Puppycow;8674774...to have a general belief that coincidences never happen seems bizarre. Coincidences happen [I said:
Indeed, nothing galvanized my view on this more than practicum in forensic engineering. Yes, you learn investigative theory and observational methodology. But when you actually go out on accident scenes and realize that you're interested in only one causal chain among the several dozen irrelevant ones that were halted by the accident -- all of whose evidence is intermingled with what you want to see -- you realize that coincidence is mostly a psychological thing.
It goes hand-in-hand with the "there are no accidents" position.
That's the duality of forensic engineering. On the one hand, we understand that there is such a thing as a "normal accident," simply because the complexity of what we're trying to do outpaces our ability to understand and control it. No matter how safe you make a system, it will always be operated in a way that accepts a certain risk of failure.
Shipping is always my favorite example. Despite our numerous advances in shipbuilding and navigation, the accident rate for heavy-tonnage shipping remains fairly constant over the past 50 years and longer. Why? Because the safety margins provided by new technology end up getting used to expand production capacity and reap more profits. Where a ship 75 years ago would have had to creep carefully through the fog in a confined harbor, and radar- and GPS-equipped ship can run the same harbor at higher speeds, leading to more ship traffic per unit time and more commerce.
Hence accidents, in the form of preventable failure, will always continue to happen. It's human nature. But yes, in many cases you can look at something that first appears to be coincidental and, with careful investigation, unravel the unforeseen causes and effects. And many of those end up being putatively preventable and predictable.
So that's the engineering take on it. You can always do better, and you should. But at the same time life is remarkably complex and will disorganize itself in ways you can't predict.
In the broader sense, "There are no accidents" as an explanation for, say, Kennedy's assassination leads the conspiracy-minded to attribute all manner of meaning to the presence or absence of certain observations they would consider to be connected.
What else would you call it when someone's desperate to ascribe intent to phenomena without any reason to do so?
Or, stated otherwise:
Another old saying in the same vein is "everything happens for a reason".
You call such people conspiracy theorists. As I mentioned, coincidence is a psychological phenomenon because the determination of coincidence is subjective.
If I wash my car and it rains later that day, that's an unfortunate coincidence. For
me. For those who didn't wash their car, and on all the other days it rained, there is no "coincidence" in the sense of there being no need to explain some salient combination of events. Raw coincidence, literally defined as the occurrence in similar time or space of two or more circumstances or events, happens all the time, as previously noted.

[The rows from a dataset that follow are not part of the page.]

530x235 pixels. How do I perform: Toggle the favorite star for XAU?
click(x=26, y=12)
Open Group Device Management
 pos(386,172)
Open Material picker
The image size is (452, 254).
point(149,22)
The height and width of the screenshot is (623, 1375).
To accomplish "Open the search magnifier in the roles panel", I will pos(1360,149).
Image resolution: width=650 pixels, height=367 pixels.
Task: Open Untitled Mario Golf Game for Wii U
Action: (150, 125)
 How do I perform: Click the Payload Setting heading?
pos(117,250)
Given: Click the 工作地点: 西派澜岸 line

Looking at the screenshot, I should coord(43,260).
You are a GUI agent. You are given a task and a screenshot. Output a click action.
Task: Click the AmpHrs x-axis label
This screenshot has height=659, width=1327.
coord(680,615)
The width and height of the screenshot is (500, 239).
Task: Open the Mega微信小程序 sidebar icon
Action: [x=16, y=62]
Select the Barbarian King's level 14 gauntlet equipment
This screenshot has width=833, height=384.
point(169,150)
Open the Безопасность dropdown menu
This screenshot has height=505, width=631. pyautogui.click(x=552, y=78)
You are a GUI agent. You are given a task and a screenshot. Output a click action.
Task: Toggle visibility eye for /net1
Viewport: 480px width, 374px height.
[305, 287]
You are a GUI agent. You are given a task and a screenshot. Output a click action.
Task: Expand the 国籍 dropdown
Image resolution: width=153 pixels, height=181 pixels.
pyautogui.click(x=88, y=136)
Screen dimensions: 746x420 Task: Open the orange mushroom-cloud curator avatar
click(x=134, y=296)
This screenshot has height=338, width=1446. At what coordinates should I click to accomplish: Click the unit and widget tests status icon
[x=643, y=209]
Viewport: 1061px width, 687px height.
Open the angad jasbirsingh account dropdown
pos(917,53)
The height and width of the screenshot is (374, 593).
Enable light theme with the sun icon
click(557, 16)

Those events become a coincidence only because of the meaning and significance we attribute to them, often only because some outcome gets our attention.
For them, the gravity of the outcome requires inordinate intent or significance in the causal chain. And often we have a vested interest in one leg of the coincidence. For example, if you shred evidence of tax evasion and throw it out, you'll be more attuned to the homeless man on that day as he paws through your trash looking for recyclables. How often has he done that? But on
that day you might be more suspicious.
It ultimately comes down to expectations. We normally expect things to go right. We expect to be happy. We expect good news. Those things tend not to stick in our medium-term memories. When bad things happen according to a normal schedule, this violates our expectations. That artificial increase in salience compels us to look for causation, and to suggest without much evidence that the causation must be intentional because we don't want to accept that excrement just happens.